*Requirement*.
Using the material that follows, identify and copy each line with the string "header".

::::::::::

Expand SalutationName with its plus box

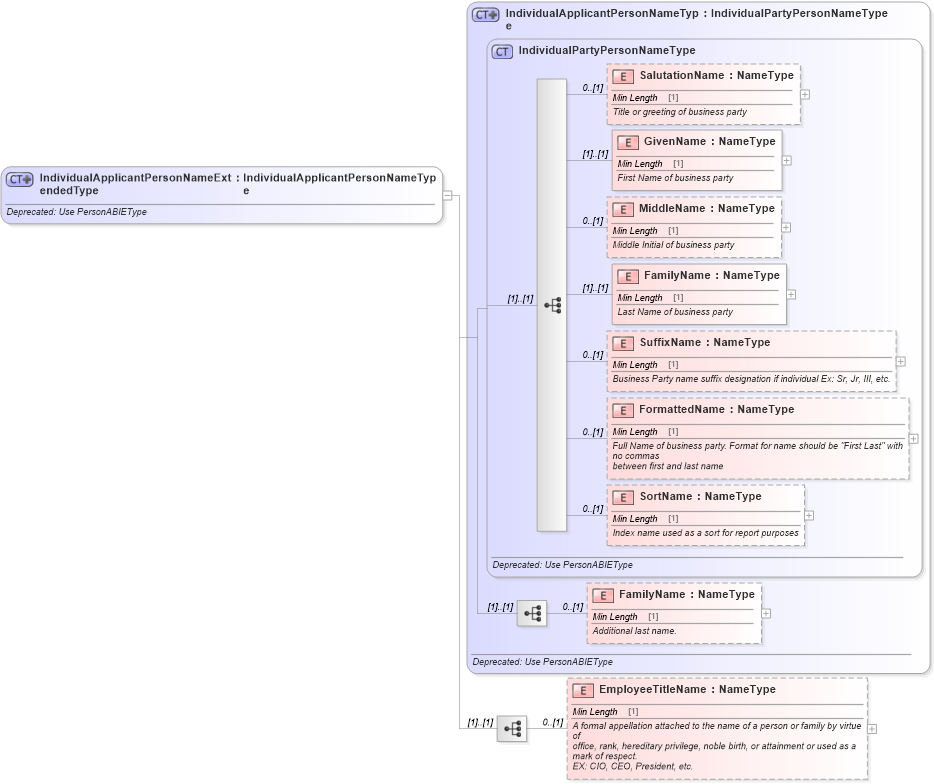[806, 95]
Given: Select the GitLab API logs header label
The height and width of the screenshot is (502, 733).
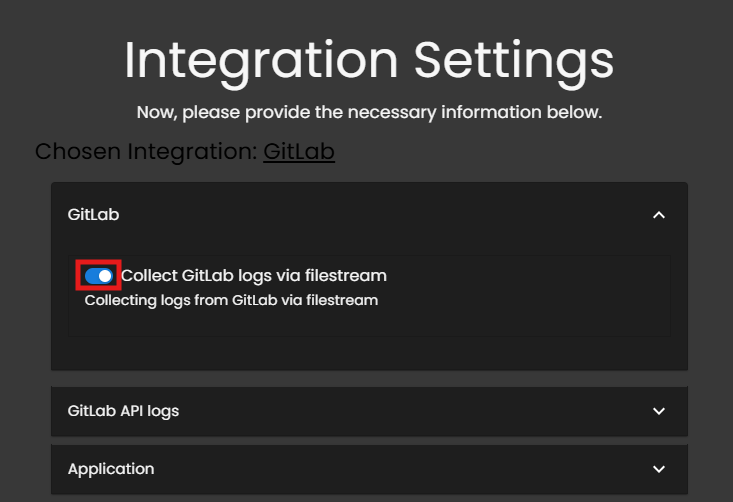Looking at the screenshot, I should click(x=123, y=411).
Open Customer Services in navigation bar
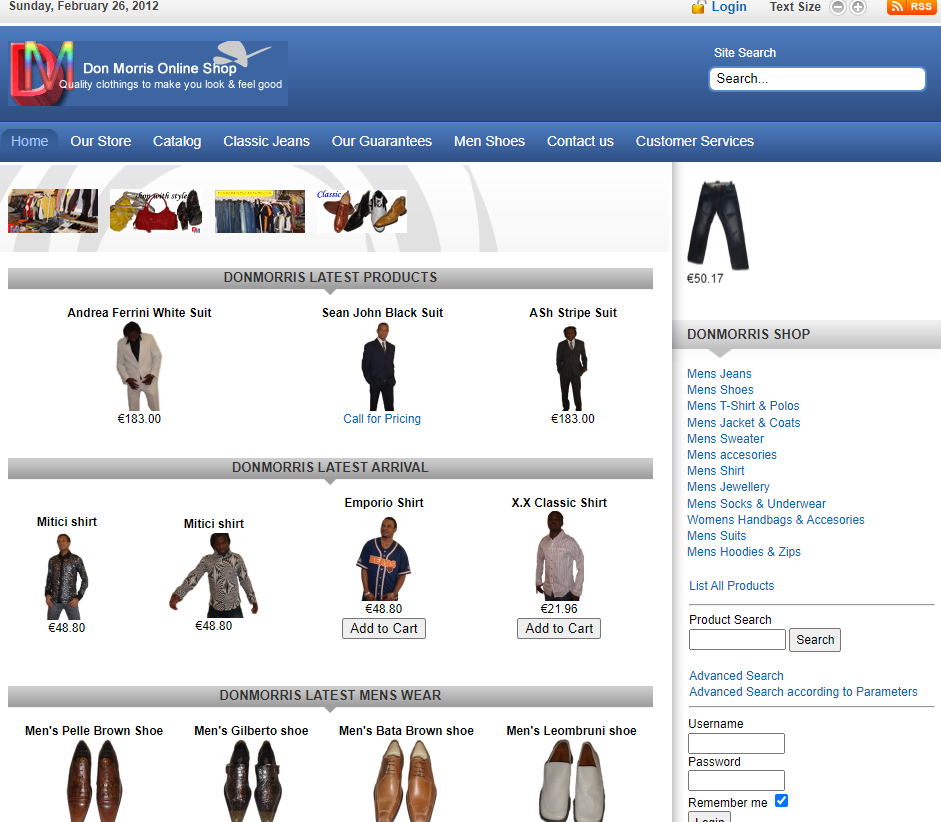Viewport: 941px width, 822px height. point(694,141)
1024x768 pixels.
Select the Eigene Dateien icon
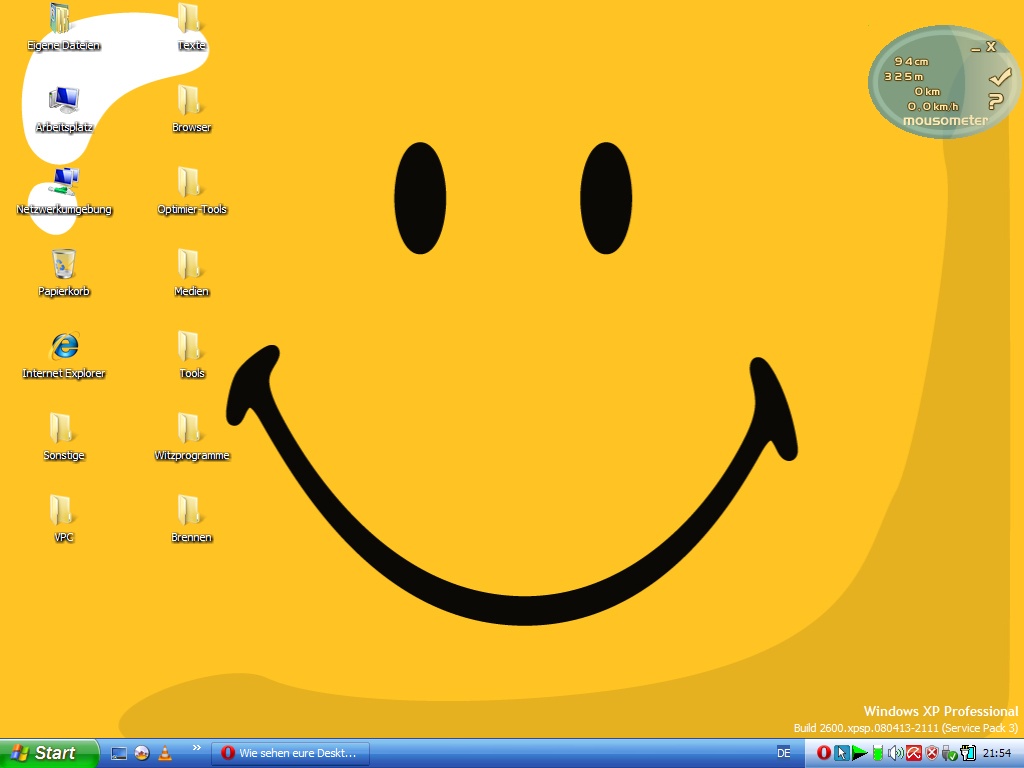62,18
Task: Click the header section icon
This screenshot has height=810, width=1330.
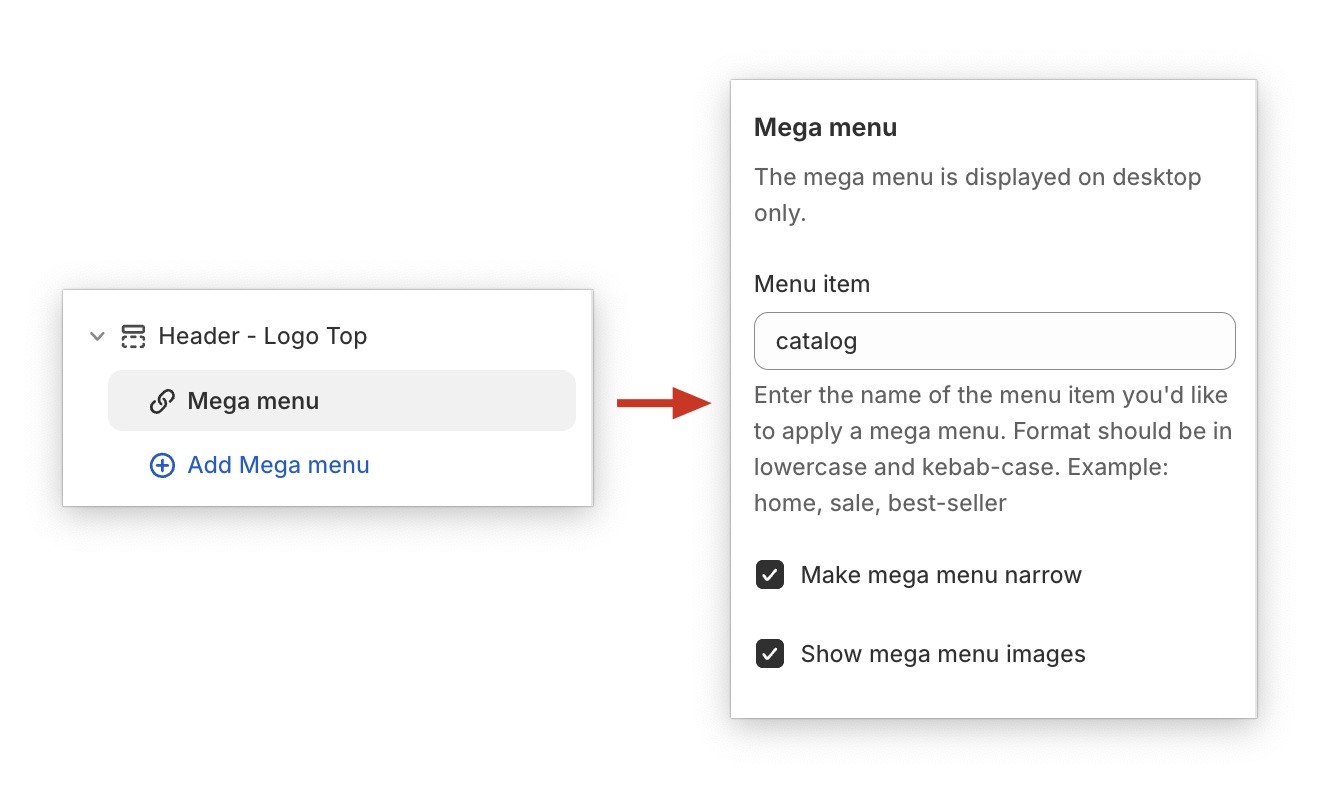Action: [x=133, y=336]
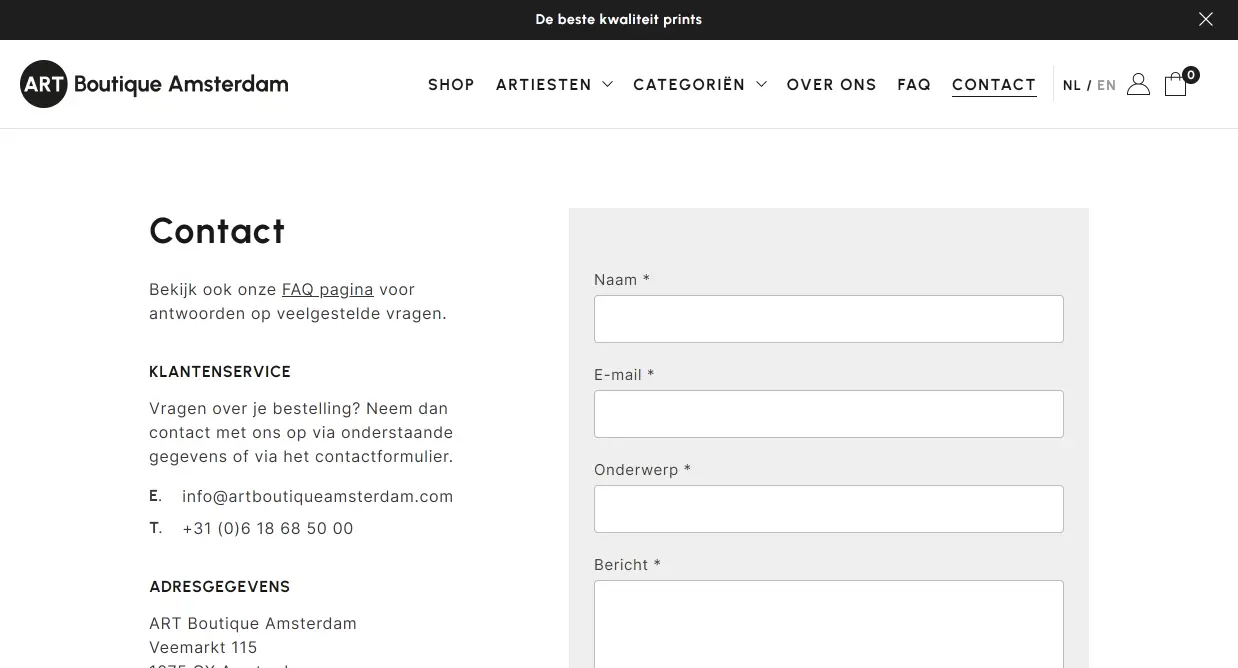The width and height of the screenshot is (1238, 668).
Task: Follow the FAQ pagina link
Action: 327,289
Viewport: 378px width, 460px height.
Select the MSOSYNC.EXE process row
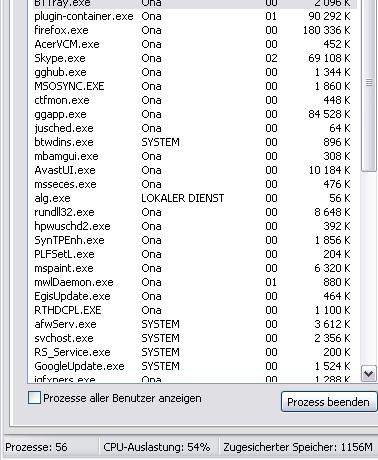pos(192,86)
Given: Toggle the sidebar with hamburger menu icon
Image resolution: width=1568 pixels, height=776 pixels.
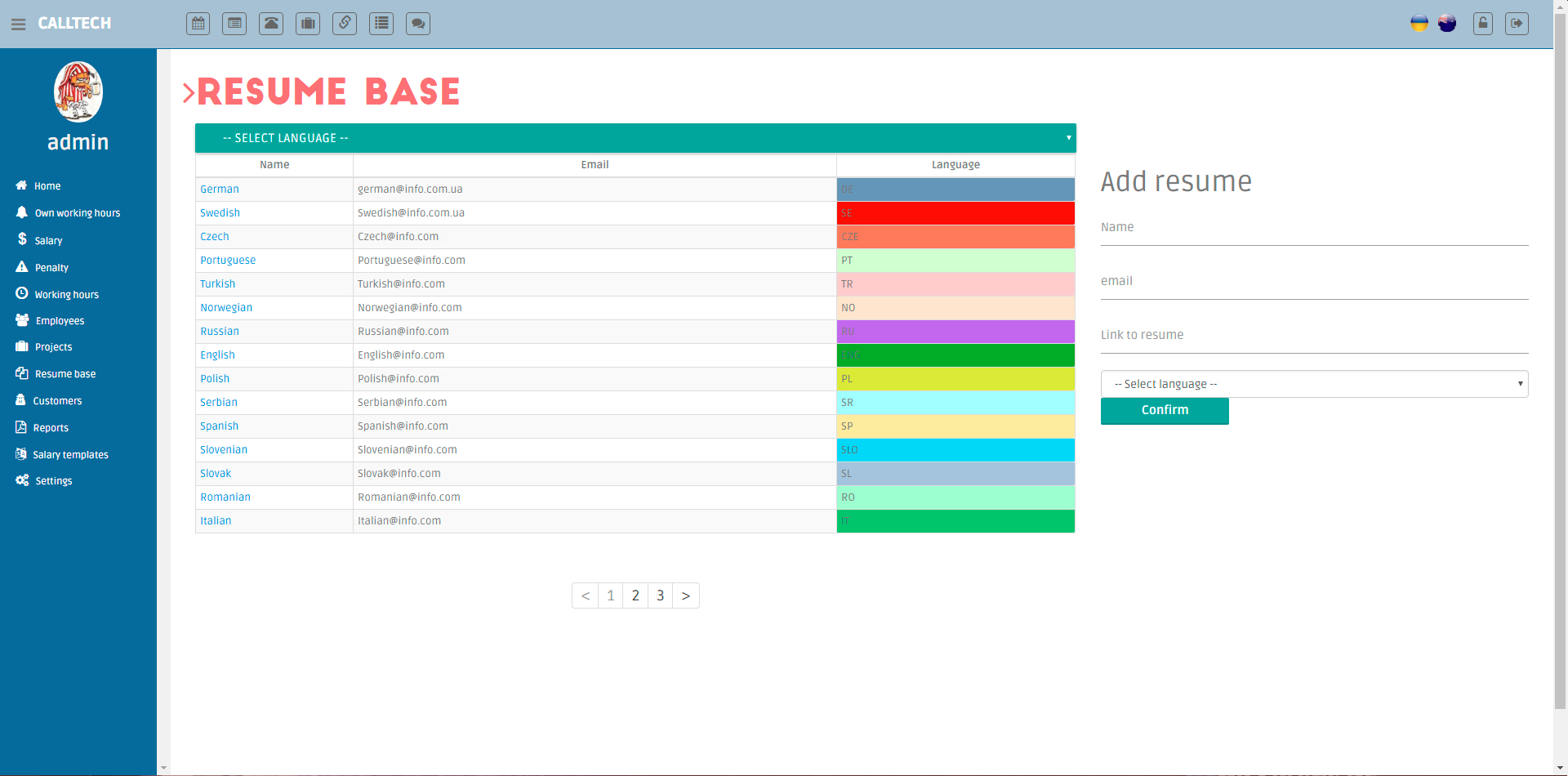Looking at the screenshot, I should pos(18,25).
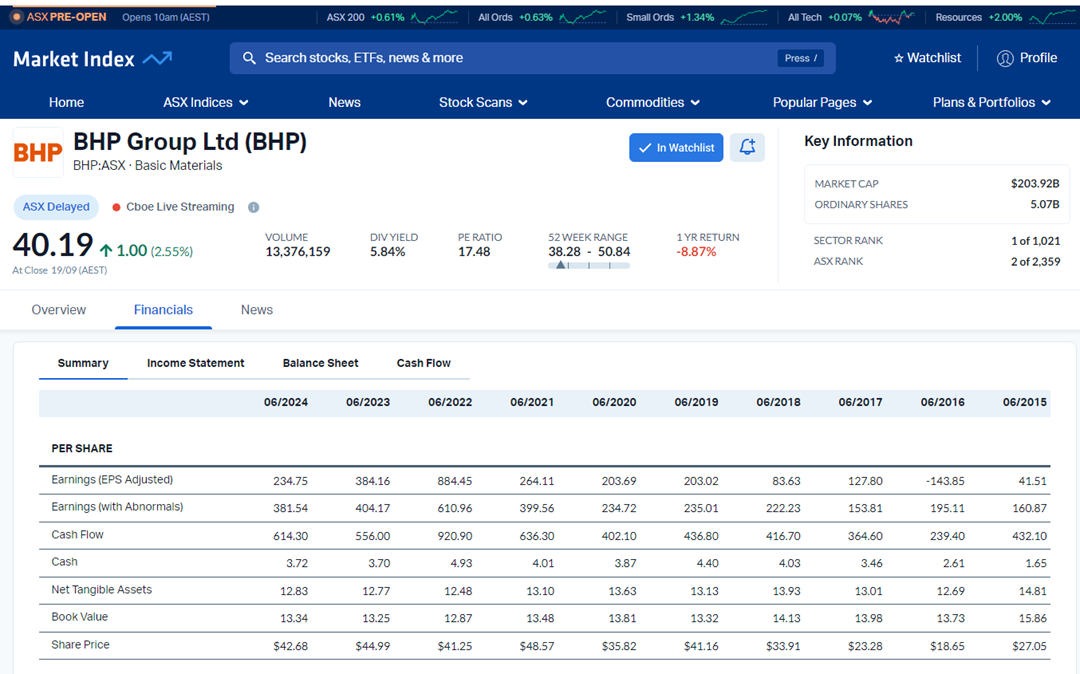Image resolution: width=1080 pixels, height=674 pixels.
Task: Click the 52 week range indicator bar
Action: click(589, 266)
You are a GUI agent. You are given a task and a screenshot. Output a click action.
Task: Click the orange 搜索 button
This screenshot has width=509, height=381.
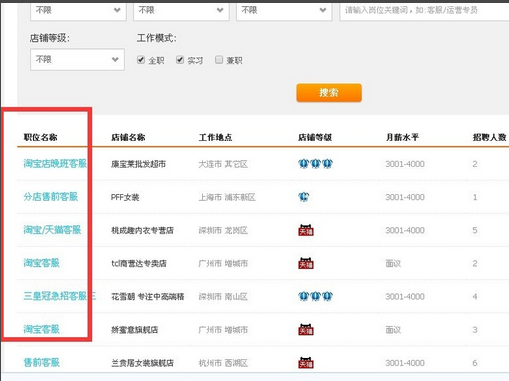(x=329, y=93)
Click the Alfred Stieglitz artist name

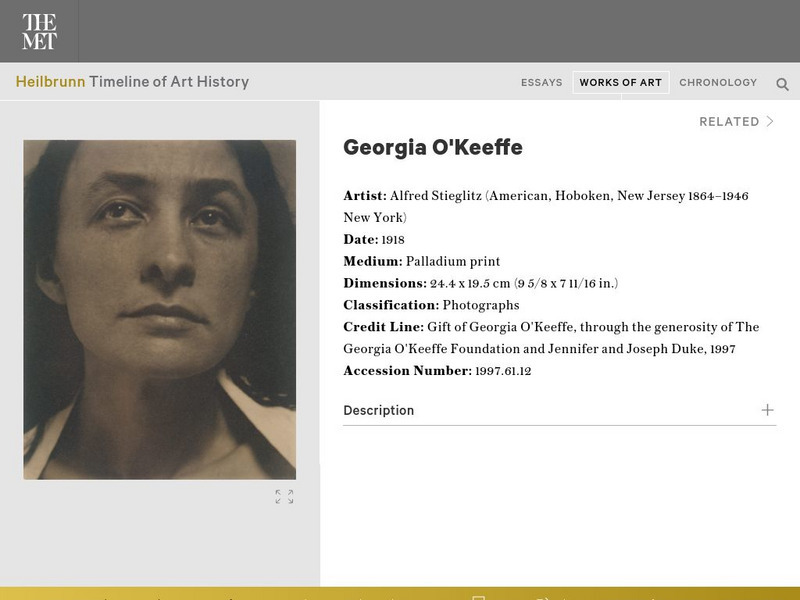pos(436,196)
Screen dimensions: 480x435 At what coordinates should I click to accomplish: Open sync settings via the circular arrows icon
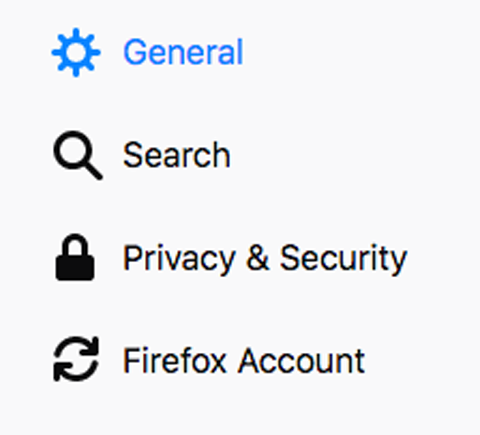[76, 359]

::::::::::

*Response to this exercise*.
Given: Select the GitLab API logs header label
Task: Click the header section icon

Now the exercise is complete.